Water Disruption

The Monterey One Water facility in Marina, Mon., March 29, 2021.

When the sewage utility and the Peninsula’s water management agency began negotiating in late April with California American Water about buying water through the recently approved recycled water project expansion, some local officials felt a deal could be reached by May. Then June. Then July.

Those close to the negotiations are still singing a familiar refrain: a deal is imminent. However, the two clauses that have stalled negotiations – terms proposed by Cal Am – remain unsettled. Both focus on Cal Am’s desalination plant, a contentious project the utility proposed as a solution to the Peninsula’s water woes but has since stalled out in bureaucratic limbo and taken a back seat to the expansion of the Pure Water Monterey recycled water project.

Cal Am wants to recover sunk costs from its desalination plant effort and it wants a commitment that sewage utility Monterey One Water and the Monterey Peninsula Water Management District will not object. Cal Am spokesperson Catherine Stedman says the utility invested millions into the desal effort based on initial support from the agencies. MPWMD General Manager David Stoldt says he agrees Cal Am should recover some costs but the dispute is over the timeline – when did the agencies pull support and how much money did Cal Am continue to invest after.

Cal Am also wants the agencies to commit to supporting the desal project as the next water solution if the Pure Water Monterey expansion fails to deliver the expected 2,250 acre-feet of water per year to the local water system for three consecutive years. Stoldt says, in that event, the MPWMD board of directors would support Cal Am in pursuing an alternative water source but it does not want the desal plant.

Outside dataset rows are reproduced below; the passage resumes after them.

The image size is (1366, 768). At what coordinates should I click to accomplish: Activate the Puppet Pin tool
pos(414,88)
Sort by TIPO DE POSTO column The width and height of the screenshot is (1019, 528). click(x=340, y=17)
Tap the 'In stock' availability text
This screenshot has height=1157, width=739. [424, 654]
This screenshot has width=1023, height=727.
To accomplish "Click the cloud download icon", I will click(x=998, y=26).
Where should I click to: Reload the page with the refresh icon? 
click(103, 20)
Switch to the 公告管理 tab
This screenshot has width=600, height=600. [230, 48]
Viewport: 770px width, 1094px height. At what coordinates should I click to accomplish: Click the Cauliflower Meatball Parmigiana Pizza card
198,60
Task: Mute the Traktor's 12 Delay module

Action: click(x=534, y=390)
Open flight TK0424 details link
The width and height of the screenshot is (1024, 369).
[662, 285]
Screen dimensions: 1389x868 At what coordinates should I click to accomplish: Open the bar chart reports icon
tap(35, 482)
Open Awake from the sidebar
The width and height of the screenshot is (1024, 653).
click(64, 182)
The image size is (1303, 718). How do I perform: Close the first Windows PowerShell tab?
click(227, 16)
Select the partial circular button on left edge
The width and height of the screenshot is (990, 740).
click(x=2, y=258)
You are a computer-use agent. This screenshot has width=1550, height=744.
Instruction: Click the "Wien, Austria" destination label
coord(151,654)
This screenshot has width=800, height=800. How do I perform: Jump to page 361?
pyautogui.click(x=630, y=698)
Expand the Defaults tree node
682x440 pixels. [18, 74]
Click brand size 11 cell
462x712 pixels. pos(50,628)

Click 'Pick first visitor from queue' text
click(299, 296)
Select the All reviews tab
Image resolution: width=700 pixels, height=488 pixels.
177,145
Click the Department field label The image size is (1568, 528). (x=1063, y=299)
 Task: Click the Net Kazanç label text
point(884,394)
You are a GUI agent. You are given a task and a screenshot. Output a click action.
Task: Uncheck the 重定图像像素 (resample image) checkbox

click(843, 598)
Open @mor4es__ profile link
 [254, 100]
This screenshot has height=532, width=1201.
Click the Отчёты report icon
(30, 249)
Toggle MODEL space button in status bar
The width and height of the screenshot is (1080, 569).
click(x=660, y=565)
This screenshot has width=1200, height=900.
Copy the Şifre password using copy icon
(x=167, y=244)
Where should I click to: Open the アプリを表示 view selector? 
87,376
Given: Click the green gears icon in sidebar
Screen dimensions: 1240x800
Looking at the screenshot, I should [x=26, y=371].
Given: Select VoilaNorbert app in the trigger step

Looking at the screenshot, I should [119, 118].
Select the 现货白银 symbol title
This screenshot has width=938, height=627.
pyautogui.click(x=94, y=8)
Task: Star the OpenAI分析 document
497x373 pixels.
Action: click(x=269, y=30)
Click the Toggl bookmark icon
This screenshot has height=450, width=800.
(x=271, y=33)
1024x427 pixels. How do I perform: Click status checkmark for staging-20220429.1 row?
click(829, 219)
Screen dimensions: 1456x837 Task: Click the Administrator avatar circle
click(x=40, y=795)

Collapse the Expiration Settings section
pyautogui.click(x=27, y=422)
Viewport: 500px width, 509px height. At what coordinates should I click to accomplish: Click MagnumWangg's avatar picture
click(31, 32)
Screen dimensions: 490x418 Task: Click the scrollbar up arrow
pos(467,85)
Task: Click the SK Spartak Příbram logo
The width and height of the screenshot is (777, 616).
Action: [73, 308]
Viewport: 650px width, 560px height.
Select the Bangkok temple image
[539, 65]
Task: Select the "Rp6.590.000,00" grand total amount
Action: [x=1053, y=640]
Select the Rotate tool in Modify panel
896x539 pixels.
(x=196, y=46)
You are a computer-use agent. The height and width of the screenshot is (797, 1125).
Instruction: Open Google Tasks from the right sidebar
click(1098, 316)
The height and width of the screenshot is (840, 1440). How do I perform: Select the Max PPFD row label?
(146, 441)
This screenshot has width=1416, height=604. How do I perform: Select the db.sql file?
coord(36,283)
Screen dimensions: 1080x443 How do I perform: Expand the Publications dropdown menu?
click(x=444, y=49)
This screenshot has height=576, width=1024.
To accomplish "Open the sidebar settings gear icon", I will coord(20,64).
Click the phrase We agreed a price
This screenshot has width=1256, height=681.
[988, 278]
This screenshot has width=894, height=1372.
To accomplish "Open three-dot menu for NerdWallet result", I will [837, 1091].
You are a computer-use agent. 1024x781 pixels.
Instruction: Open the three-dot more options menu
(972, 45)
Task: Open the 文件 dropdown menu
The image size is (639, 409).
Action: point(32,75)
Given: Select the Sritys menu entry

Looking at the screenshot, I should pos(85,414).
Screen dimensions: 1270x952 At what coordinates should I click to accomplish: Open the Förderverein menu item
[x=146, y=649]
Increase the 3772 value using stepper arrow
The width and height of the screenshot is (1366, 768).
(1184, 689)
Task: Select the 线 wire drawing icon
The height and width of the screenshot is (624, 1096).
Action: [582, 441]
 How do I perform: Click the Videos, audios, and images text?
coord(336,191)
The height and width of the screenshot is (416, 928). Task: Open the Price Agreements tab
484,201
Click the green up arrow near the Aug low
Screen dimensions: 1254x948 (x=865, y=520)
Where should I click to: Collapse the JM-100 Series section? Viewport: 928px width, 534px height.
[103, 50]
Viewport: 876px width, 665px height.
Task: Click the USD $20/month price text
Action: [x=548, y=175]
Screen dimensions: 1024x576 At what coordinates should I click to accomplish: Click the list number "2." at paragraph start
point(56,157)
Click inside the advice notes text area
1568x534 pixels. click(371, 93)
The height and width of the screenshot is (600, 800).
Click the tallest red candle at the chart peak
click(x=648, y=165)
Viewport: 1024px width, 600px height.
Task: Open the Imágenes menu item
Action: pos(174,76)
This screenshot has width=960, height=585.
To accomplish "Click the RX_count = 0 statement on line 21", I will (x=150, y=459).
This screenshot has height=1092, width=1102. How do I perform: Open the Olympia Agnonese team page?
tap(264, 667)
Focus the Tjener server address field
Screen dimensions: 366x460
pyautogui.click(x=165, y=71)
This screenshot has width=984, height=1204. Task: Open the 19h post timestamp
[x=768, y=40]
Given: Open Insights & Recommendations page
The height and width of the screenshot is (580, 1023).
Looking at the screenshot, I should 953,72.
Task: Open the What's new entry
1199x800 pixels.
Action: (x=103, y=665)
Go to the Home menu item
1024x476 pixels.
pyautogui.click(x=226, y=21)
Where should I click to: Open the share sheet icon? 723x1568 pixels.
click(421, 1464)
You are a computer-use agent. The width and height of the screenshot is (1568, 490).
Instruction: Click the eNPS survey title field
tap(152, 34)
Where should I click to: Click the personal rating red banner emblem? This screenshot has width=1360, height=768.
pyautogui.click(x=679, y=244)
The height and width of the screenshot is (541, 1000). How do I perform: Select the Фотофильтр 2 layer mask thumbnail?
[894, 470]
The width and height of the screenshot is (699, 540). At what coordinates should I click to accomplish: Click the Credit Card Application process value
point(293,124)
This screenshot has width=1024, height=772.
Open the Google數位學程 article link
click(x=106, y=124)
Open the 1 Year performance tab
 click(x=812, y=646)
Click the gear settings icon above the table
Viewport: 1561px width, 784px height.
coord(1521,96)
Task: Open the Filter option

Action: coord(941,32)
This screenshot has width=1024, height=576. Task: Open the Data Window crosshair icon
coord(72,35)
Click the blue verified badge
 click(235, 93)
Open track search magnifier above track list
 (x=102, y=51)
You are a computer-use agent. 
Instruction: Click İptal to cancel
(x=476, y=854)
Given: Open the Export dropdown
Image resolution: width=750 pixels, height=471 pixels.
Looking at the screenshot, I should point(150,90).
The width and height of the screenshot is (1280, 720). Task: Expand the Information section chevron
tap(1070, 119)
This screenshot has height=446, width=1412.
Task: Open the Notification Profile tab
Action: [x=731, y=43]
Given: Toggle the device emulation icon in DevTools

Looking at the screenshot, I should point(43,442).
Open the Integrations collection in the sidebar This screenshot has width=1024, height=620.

“If the recycled water project fails to deliver, the community will be facing a water crisis,” Stedman says. “No matter what new ideas are floated at this time, our [desal] project will be the furthest along… and time will be of the essence.”

(1) comment

Michael Baer

CalAm has not only sunk millions into this project; they have sunk over $150 million. That is pretty impressive for a project that was supposed to run under $300 million before finance costs. What they have to show for it so far is the "Monterey Pipeline" which tore up city streets for over two years, running from Seaside to Pacific Grove, costing $50 million (original budget was $39 million) and is lightly used since there is no desal product water and likely never will be. They also installed a "test well" out at the Cemex site in Marina for the intake portion, which costs nearly $20 million (original budget $4 million)

There are many who believe that Cal Am realizes it will never get the desal plant built because of the bureaucratic obstacles. It is a nightmare for creating seawater intrusion and spoiling the aquifers near Cemex, and it is essentially putting the straw in within Marina's water supplies. Not to mention the heavy carbon footprint because desalination is so energy intensive.

Yet Cal Am continues to proceed in hopes they can "recover costs" which includes some profit. Their strategy is to run up the costs as high as possible, and come out ahead even if the project fails. They have done it twice before already on previously failed projects.

I applaud MPWMD and Monterey One Water for standing firm, and not giving in to Cal Am's shenanigans.